Das Phänomen „Mama-Kind“ aus Kindersicht erklärt

Liebe Mami’s da draußen,

das Phänomen „Mama-Kind“ ist nicht von weit her. Und eigentlich ganz normal, wenn man uns Kinder versteht. Ich versuche Euch das nun mal aus meiner Sicht zu erklären:

Seitdem ich denken kann ist die Mama an meiner Seite, Tag ein, Tag aus. Auch, wenn ich viele kurze Unterbrechungen verschmerzen musste, die sich für mich allerdings wie eine Ewigkeit anfühlten. Auch der Papa, der ist da. Aber eben nicht rund um die Uhr und nicht so wie die Mama. Der Papa, der ist bald mal wieder zur Arbeit gegangen. Mama und ich haben in der Zeit ganz viele Sachen gemeinsam erlebt und lieben lernen dürfen. Gemeinsames sauber machen, spazieren, einkaufen, Freunde besuchen, Arztbesuche, überall war ich mit dabei. Und bin ich auch heute noch. Die Mama, die mag das eben. Und ich auch. Seitdem ich denken kann treten die Mama und ich gemeinsam auf, als eine Einheit. Auch wenn ich mittlerweile verstehe, dass ich ein eigenes kleines Menschlein bin, mit Armen und Beinen, ganz genauso wie die Mama. Nur eben kleiner. Die Mama hat Zehen, ich habe Zehen. So in etwa. Die Mama kocht, ich kann nicht mitkochen. Das verstehe ich schon. Ich spiele dann eben neben ihr. Wir sind zwei Personen, die aber immer noch gerne rund um die Uhr zusammen sind. Ich entdecke mittlerweile auch schon ganz alleine, was sich im Zimmer befindet oder auch wie ich es benutzen kann. Ich versuche es zumindest. Auch, wenn die Mama nebenan kocht. Mit dem Nachschauen, was der andere tut, da wechseln wir uns ab: mal kommt die Mama schauen, mal ich. Und mal bin ich mir dann doch nicht mehr so sicher, ob die Mama noch da ist. Dann bekomme ich Angst und weine und nur die Mama kann mich auffangen. Am sichersten ist es eben doch mit ihr.

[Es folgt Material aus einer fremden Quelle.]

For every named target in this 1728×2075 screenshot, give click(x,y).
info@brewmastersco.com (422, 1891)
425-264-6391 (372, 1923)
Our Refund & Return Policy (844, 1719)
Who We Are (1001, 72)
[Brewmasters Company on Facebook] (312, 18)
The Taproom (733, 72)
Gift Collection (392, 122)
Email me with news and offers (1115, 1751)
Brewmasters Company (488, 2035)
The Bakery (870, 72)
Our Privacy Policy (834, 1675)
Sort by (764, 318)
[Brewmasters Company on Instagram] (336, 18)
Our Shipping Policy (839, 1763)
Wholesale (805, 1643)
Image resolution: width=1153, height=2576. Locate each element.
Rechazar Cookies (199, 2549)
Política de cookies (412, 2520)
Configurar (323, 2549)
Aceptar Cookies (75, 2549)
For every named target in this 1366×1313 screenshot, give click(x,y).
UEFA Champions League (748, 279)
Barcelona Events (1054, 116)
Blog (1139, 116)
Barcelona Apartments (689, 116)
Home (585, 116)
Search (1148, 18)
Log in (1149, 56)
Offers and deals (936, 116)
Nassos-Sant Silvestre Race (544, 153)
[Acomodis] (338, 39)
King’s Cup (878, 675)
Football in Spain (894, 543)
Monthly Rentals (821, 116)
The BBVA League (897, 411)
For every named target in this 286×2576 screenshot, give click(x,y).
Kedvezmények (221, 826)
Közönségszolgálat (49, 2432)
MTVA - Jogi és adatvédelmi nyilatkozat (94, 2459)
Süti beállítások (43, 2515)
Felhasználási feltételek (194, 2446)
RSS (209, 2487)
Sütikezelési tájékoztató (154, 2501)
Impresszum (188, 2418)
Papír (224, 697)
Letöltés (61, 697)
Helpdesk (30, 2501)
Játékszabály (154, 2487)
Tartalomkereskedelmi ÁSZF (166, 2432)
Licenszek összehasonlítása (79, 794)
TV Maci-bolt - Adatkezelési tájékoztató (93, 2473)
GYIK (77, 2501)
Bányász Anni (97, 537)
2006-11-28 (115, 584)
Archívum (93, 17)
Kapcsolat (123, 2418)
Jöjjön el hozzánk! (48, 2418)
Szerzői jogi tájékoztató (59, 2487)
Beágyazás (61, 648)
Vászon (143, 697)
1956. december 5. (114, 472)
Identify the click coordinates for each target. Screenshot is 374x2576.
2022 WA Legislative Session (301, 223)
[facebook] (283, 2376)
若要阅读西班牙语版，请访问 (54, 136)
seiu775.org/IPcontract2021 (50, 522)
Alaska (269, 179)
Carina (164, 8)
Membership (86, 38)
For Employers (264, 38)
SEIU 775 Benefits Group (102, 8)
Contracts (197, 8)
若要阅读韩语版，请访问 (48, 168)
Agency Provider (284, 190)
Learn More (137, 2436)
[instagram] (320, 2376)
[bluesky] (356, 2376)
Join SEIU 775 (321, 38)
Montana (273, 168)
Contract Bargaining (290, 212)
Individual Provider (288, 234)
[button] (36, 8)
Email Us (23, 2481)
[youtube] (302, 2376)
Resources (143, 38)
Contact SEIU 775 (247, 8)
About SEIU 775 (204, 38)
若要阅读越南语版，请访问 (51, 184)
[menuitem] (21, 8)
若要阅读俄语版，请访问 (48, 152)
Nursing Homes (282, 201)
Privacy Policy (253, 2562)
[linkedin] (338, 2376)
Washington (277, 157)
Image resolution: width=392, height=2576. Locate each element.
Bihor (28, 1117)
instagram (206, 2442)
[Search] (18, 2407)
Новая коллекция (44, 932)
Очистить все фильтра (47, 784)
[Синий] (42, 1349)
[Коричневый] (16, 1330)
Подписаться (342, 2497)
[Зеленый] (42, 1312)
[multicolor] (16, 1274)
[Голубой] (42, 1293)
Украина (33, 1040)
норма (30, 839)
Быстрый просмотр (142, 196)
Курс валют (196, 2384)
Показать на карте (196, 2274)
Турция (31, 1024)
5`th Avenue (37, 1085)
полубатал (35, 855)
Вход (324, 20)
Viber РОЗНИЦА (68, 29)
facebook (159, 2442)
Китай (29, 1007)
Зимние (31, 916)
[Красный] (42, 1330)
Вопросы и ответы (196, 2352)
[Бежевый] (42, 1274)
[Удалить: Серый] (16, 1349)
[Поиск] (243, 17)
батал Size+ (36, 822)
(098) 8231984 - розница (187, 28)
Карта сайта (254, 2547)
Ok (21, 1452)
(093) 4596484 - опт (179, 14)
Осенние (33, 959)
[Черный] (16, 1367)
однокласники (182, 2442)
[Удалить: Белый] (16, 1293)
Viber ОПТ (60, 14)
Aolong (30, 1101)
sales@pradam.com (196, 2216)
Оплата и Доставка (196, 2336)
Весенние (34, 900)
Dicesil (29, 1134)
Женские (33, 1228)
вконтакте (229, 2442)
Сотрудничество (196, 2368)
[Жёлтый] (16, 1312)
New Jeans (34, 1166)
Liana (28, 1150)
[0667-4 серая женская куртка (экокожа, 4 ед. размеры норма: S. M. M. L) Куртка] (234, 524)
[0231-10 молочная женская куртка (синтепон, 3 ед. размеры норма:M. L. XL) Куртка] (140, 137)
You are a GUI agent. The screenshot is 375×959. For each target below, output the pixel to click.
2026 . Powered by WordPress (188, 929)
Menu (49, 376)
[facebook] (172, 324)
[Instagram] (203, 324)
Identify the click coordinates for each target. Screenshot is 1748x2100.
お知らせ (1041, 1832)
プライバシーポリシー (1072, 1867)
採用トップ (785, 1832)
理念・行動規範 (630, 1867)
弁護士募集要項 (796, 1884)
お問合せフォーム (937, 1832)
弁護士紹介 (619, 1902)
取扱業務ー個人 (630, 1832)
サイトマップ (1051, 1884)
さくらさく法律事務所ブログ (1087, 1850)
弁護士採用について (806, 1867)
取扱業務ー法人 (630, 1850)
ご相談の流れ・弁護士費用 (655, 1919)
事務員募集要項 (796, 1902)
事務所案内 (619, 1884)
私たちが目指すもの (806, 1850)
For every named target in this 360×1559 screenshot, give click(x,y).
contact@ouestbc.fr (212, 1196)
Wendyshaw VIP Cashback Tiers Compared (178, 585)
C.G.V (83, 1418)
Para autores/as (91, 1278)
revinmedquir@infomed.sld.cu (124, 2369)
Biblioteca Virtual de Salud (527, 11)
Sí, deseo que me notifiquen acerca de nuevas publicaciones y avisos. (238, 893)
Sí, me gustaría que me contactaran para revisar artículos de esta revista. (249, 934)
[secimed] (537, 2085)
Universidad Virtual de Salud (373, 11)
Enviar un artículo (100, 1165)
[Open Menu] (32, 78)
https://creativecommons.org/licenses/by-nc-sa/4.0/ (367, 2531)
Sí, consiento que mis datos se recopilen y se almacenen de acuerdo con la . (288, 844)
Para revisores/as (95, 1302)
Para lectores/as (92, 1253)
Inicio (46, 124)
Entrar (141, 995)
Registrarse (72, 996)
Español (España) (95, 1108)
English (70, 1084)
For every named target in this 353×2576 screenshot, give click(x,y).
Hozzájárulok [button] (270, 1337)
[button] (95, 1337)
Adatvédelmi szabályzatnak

Auch in der Nacht ist das so. Wenn ich wach werde, dann bin ich mir nicht sofort im Klaren, ob die Mama da ist oder nicht. Wie denn auch, wenn es so dunkel ist? Dann hilft  nur weinen und nach der „Mama rufen“. Und nach diesem Schock hilft nur das Weiterschlafen im Familienbett, denn da ist die doppelte Sicherheit vorhanden, auch wenn ich mal weine. Inmitten meiner Eltern brauche ich keine Angst zu haben.

Die Mama, die hat auch ganz viel Geduld mit mir. Sei es beim Essen oder Schlafen. Beim Papa werd‘ ich gleich ganz müde, wenn er mich ins Bett bringt. Weil ich eben weiß, dass er nicht eine Ewigkeit an meinem Bettchen steht, bis ich Lust und Laune auf Schlafen habe. Mit der Mama erlebe ich so kurz vorm Schlafen noch etwas: sei es beim Geschichten zuhören, oder beim immer wieder Aufstehen und Hinlegen.

Die Mama, die kennt mich auch am besten und weiß immer, was ich brauche – fast immer zumindest. Und wenn sie es mal nicht weiß, dann fällt ihr bestimmt eine andere Ablenkung ein. Die Mama weiß, was mir gut tut – da vertraue ich einfach darauf. Denn bis jetzt wusste sie es in jeder Situation, auch wenn ich es ihr nicht immer klar zeige.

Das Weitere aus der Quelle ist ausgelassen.